先日のブログでは、長期的な夜勤は乳がんの危険因子になるというデータをご紹介した。
今回は、夜勤が2型糖尿病のリスク要因となる可能性について触れてみたい。
糖尿病罹患リスクの増加は、ライフスタイル、家族歴、社会経済的地位の違いでは十分に説明できない。
ヒトを対象とした研究では、夜間労働者に典型的な中枢の概日リズムと日常行動のズレが、耐糖能を低下させることが示されている。
また、夜間に食事をすると耐糖能が低下するが、夜間労働を想定した条件で夜間に食事をしない場合は耐糖能は低下しない。
げっ歯類での実験では、食事の摂取を活動期に限定することで模擬的に設定した交代勤務による有害な代謝効果を防ぐことができるとされている。

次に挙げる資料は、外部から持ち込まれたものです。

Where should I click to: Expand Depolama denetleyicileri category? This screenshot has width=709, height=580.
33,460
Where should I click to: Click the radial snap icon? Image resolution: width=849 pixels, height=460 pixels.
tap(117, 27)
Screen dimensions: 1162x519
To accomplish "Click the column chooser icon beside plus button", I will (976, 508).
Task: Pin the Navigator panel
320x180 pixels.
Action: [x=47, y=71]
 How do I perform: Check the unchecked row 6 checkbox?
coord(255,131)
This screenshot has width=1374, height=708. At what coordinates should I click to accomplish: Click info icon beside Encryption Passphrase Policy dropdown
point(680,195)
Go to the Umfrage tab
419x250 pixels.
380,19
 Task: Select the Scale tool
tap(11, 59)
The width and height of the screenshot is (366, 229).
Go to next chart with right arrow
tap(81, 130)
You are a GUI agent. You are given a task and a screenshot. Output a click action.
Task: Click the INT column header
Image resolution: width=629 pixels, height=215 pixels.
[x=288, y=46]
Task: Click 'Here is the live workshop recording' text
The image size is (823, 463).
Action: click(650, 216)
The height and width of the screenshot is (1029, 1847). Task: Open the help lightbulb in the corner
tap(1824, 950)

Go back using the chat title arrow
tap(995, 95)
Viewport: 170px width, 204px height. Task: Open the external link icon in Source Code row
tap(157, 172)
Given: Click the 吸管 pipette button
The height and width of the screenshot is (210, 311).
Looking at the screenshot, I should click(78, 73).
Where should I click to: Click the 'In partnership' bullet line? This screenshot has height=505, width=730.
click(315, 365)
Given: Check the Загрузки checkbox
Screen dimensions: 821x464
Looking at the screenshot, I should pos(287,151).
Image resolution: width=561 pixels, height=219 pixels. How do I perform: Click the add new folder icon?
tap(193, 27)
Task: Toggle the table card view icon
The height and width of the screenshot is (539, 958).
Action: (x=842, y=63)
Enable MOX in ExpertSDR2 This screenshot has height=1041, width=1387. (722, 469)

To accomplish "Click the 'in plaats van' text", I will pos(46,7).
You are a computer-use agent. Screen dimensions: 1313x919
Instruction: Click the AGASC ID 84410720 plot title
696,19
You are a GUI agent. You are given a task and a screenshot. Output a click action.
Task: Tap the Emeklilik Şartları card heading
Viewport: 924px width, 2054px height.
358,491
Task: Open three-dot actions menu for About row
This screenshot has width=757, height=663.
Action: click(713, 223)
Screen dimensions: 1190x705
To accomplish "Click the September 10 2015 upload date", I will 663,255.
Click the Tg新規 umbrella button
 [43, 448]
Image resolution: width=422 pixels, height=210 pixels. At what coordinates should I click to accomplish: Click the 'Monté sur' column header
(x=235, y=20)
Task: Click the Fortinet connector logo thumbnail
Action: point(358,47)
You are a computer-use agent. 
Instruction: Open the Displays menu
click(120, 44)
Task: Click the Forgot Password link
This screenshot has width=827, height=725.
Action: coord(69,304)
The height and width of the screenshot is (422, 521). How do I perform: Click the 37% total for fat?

適切な食事タイミングは人間の夜勤中のサーカディアン・ミスアライメントによる悪影響を防止できるのだろうか?
動物実験では、サーカディアン・ミスアライメントがもたらす代謝上の悪影響は、中枢のサーカディアン・ペースメーカーによって同期される組織の「時計」と、絶食/摂食サイクルによって同期される組織の「時計」との間で、内部のサーカディアン・ミスアライメントが生じていることに起因すると考えられている。
代謝器官はその機能を制御する異なるZeitgeber(時間の合図)からの「混乱した信号」を受け取ることになり、同化作用と異化作用のプロセスが時間的に混乱し、最適な代謝が得られなくなる。
動物実験では体内の概日リズムのずれが説得力をもって示されているが、ヒトではその証拠は限られている。さらにヒトの場合、内因性概日リズムのずれを防ぐための介入方法は確立されていない。
リンクのデータは、ヒトが模擬夜勤中の最中に食事を摂取すると内因性サーカディアン・ミスアライメントと耐糖能障害を示すかどうか、また示すのであれば、昼間の食事で予防できるかどうかを調べた研究。
健康な若い参加者[男性12名、女性7名、年齢26.5±4.1歳、BMI22.7±2.1kg/m2、HbA1cの範囲4.9〜5.4%]に14日間の厳密に制御されたサーカディアン・ラボ・プロトコルを提供。
まず、行動や環境要因による影響をマスクせずに内因性概日リズムを評価するため、参加者は一定の行動・環境条件下でベースラインのコンスタント・ルーティン(CR)プロトコルを受けた(CR;32時間の持続的覚醒、半身不随の姿勢、薄暗い光の強さ、1時間ごとの等カロリーのスナック)。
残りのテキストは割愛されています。